(Screenshot grounding data)
+++

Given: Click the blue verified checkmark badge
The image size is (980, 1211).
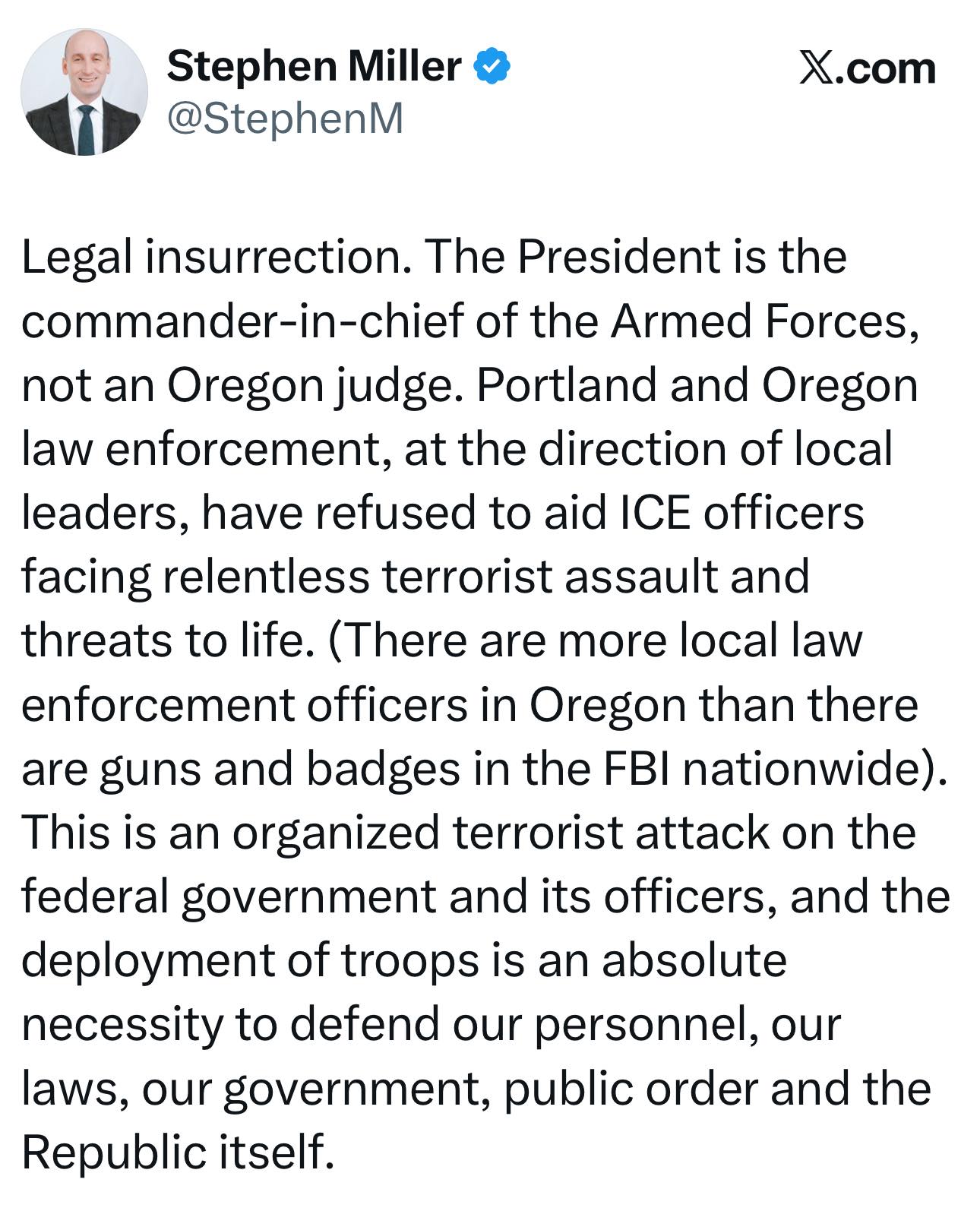Looking at the screenshot, I should pos(492,66).
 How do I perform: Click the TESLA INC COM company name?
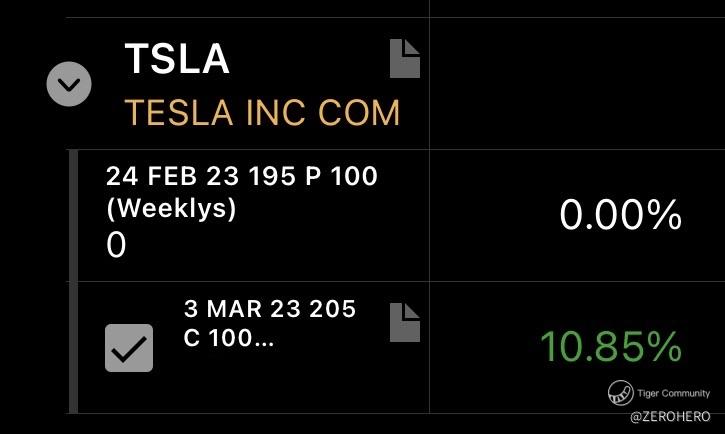coord(262,112)
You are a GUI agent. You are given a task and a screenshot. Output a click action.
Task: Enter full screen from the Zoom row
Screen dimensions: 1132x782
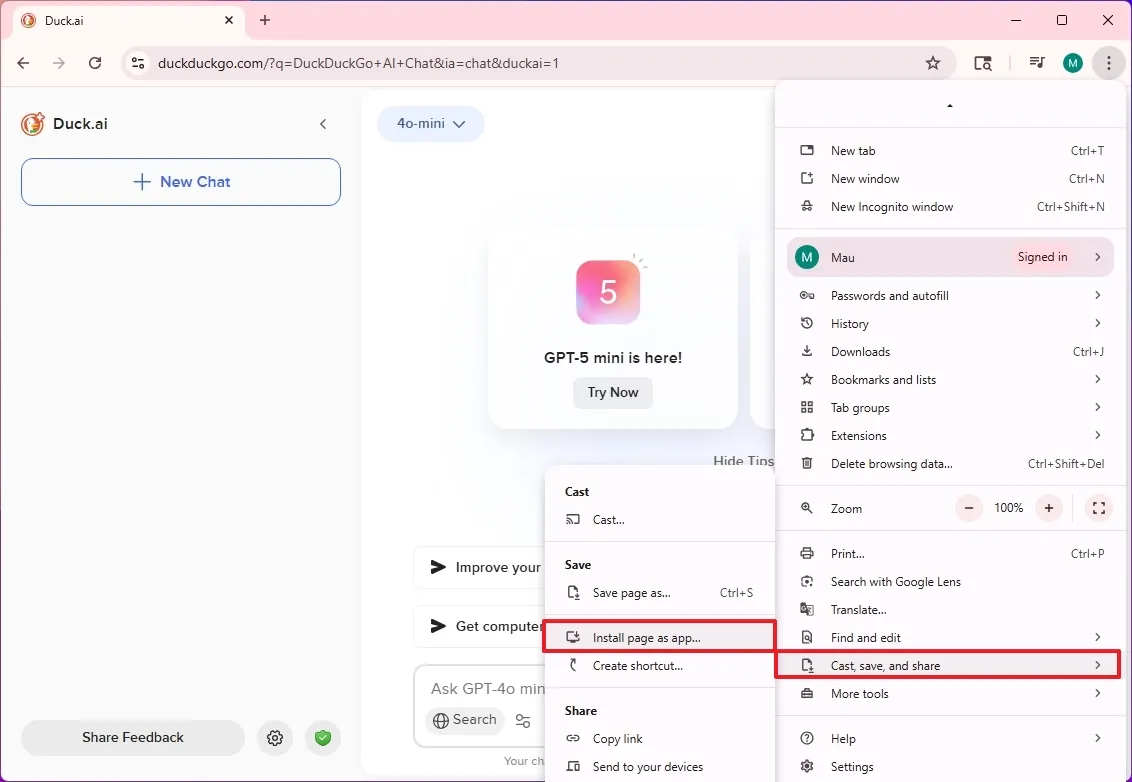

+++

ACTIVITY
For each entry above, write it out again exactly but leave out any picture.

SOLUTION
Given: Click the blue verified checkmark badge
The image size is (980, 1211).
Looking at the screenshot, I should pos(492,66).
 How do I perform: Click the TESLA INC COM company name?
coord(262,112)
You are a GUI agent. You are given a task and a screenshot. Output a click action.
Task: Enter full screen from the Zoom row
Screen dimensions: 1132x782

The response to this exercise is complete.